Benefits are provided for services and supplies related to skilled care in a Medicare-participating skilled nursing facility with an annual maximum of $5,000.  If expenses exceed this $5,000 annual maximum, this plan will not pay the additional costs. Skilled nursing facility care must be part of a formal written treatment plan prescribed by the attending physician who certifies that the care is medically necessary and that the individual needs skilled nursing or skilled rehabilitative services on a daily basis.
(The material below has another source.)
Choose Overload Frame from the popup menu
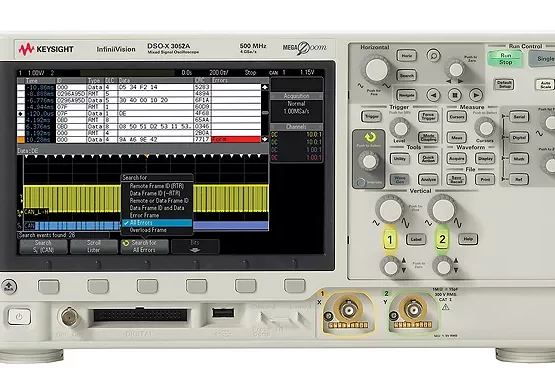This screenshot has height=378, width=555. coord(148,230)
To qualify for this benefit, care in the skilled nursing facility must be provided in lieu of inpatient hospital care and the individual must meet all of the following five conditions:

  • The individual’s condition requires daily skilled nursing or skilled rehabilitation services which, as a practical matter, can only be provided in a skilled nursing facility.
  • The individual was in a hospital at least three days in a row (not counting the day of discharge) before being admitted to a participating skilled nursing facility.
  • The individual is admitted to the facility within a short time (generally within 30 days) after leaving the hospital.
  • The individual’s care in the skilled nursing facility is for a condition that was treated in the hospital.
  • A physician certifies that the individual needs, and receives, skilled nursing or skilled rehabilitation services on a daily basis.

Covered services and supplies include:

  • A semi-private room, meals and skilled nursing care.
  • Services and supplies furnished and used while in the skilled nursing facility including, but not limited to, physical, speech, respiratory, or occupational therapy, routine laboratory tests, and special treatment rooms.
  • Drugs, biologicals, supplies, appliances, and equipment for use in the facility and which are ordinarily furnished by the facility for the care and treatment of the individual.
  • Physician visits and mobile x-ray charges.

Benefits are not provided for:

  1. Custodial care; nonmedical self-help or related testing; personal convenience items; vocational, educational, cognitive, or behavioral therapy; exercise programs; or therapy or maintenance which is solely for the purpose of slowing body degeneration rather than restoring functional improvement.
  2. Services or supplies received after the date the attending physician stops treatment or withdraws certification.
  3. Private duty nursing.
  4. Services from a skilled nursing facility that are not usually provided by such facilities, or where the care given during the confinement is not expected to lessen the disability and enable the individual to live outside the facility. Services may be covered for skilled nursing facility care for terminal cases where the illness has reached a point of predictable end. In these situations, services must be preauthorized with the Trust Office.